I hate the terms liberal and conservative because they divide people down inauthentic lines. But if I must choose, then I’m a liberal. And I’m a Texan. (Technically, the Texan culture delineates that to be a true Texan you must be born in Texas, which I was not. I was born in New York. But I moved with my family to a west Texas ranch when I was 7.)

I grew up in Texas, but as an adult, I moved around. I eventually became many things that small town Texans frown upon.

I got divorced. I got knocked up, by a black man, nonetheless. And I didn’t marry him.

I am spiritual, but not religious, such a far cry from the evangelical, Puritanical religion I grew up with. I subscribe to Eastern philosophy.

I swear. A lot. And I am unapologetic about it. I’m so far from being a southern belle, it would be painful if it wasn’t so damn amusing.

I hate hunting.I was a vegetarian for three years and am seriously considering going back.

I don’t think that gay marriage is any sort of threat to mankind as we know it. I think gay people should be allowed to get married.

I’m a feminist.
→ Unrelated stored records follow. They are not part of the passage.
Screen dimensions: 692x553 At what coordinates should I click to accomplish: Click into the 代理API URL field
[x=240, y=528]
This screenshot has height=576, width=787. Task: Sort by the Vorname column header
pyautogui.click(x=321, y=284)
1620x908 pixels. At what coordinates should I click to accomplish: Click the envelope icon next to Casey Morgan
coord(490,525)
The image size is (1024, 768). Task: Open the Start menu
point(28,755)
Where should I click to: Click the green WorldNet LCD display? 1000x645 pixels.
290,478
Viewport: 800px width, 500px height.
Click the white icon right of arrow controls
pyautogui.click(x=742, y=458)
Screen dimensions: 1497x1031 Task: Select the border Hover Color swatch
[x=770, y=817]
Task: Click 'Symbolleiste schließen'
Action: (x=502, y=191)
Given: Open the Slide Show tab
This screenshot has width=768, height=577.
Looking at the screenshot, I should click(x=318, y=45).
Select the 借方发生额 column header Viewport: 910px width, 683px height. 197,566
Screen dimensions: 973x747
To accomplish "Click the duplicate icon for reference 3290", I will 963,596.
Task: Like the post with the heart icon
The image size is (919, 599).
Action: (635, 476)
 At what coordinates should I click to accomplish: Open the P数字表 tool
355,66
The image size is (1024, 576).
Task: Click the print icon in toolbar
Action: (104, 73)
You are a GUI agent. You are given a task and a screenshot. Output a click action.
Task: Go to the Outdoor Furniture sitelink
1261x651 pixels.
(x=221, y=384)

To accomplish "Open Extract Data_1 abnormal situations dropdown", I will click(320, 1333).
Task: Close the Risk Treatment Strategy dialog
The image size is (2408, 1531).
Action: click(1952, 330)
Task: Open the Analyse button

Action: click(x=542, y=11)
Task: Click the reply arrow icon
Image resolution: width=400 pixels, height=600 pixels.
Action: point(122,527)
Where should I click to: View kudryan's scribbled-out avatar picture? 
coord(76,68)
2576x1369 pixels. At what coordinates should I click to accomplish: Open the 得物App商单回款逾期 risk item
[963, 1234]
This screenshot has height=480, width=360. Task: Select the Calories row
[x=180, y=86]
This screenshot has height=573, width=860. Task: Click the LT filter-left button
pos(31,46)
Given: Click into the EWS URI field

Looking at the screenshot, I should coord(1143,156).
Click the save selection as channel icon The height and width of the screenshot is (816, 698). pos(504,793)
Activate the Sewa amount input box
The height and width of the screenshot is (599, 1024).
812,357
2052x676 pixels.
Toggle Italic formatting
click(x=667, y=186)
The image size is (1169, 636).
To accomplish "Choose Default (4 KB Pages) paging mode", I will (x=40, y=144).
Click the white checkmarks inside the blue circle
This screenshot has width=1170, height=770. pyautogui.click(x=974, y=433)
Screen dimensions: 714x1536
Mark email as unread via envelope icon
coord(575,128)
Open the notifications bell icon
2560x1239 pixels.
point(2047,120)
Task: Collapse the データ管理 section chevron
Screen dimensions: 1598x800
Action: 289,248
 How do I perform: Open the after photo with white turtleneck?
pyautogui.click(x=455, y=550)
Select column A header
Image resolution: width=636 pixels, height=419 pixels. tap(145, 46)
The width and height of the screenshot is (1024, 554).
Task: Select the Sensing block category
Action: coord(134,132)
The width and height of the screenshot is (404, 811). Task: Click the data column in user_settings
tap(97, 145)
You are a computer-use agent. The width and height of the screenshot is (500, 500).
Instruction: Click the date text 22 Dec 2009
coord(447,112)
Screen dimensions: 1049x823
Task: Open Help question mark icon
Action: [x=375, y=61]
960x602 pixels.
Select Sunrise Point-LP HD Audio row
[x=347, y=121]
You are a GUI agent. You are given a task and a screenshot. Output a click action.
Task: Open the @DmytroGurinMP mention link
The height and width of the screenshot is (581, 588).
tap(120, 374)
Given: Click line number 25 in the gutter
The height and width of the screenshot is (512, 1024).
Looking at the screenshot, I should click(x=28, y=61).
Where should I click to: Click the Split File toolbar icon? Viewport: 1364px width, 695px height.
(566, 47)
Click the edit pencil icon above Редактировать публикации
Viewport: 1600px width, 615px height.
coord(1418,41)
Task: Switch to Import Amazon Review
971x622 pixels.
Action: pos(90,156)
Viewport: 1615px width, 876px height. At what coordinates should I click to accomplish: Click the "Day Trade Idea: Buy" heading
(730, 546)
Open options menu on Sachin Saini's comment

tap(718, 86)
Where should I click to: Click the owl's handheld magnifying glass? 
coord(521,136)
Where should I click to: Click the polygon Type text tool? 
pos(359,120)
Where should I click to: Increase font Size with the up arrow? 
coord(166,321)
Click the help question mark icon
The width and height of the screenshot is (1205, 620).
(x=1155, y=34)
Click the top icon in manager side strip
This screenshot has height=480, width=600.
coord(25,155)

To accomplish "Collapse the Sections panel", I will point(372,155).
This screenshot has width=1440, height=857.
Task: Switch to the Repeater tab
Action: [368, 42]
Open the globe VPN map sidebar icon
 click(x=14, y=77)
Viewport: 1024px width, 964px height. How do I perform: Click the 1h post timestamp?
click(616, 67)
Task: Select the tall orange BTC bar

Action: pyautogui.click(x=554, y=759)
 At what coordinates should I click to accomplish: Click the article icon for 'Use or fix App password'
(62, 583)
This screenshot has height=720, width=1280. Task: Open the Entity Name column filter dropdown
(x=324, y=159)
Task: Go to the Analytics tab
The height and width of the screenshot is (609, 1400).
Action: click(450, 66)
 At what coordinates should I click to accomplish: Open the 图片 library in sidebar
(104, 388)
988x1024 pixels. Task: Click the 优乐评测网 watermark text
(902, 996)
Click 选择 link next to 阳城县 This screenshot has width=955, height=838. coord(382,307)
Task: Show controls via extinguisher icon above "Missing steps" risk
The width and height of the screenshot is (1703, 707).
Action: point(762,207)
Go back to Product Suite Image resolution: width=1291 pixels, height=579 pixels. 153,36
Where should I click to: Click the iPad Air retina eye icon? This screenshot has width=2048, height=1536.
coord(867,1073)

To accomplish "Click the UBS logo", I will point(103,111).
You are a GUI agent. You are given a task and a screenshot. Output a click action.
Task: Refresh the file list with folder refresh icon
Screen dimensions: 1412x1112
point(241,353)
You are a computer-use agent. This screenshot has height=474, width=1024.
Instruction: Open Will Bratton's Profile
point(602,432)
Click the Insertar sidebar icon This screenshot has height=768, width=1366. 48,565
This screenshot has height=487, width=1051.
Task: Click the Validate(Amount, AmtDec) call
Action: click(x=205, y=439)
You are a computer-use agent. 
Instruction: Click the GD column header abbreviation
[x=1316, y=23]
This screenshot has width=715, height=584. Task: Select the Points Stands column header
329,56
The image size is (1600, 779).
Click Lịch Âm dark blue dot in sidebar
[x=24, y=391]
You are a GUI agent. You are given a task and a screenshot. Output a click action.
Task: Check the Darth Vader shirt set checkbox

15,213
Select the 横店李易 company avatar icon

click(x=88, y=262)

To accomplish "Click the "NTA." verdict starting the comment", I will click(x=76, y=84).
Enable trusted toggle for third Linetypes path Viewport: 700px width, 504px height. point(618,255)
I don’t think that a woman needs a man to be happy.

If you’re from outside Texas, you may believe that most Texans are politically conservative, God-fearing and in some cases, racist. It’s a stereotype that has merit. Small town Texans are often Republicans and usually very Biblical. I am not either one of these things.

But I am a Texan.

Texas Flag

I grew up in small town Texas. And I have a soft spot for gun-toting, God fearing, conservative rednecks. They are part of my home. And they are often also very good hearted and giving people, perhaps a bit misguided imho, but generally, good people.

Growing up in Texas, I learned to milk a goat, shoot a gun, kill (and run like hell from) rattlesnakes and explore the dusty land of dry brush and calliche rock roads. I know about cactus, prickly pear jam, and the Rattlesnake Roundup. If I’m driving anywhere in the world where there are farms, I’ll roll down my window to catch the faint whiff of cow dung. It’s the perfumy memory of my childhood.

Most people think that dry, dusty flat land is ugly and boring. But nothing moves me more to drive a long distance along a west Texas road where the sky looms ahead of you, the suns heats up your car and your body until you feel it deep, deep inside your bones. That’s how Texas is. It gets inside you and it never leaves.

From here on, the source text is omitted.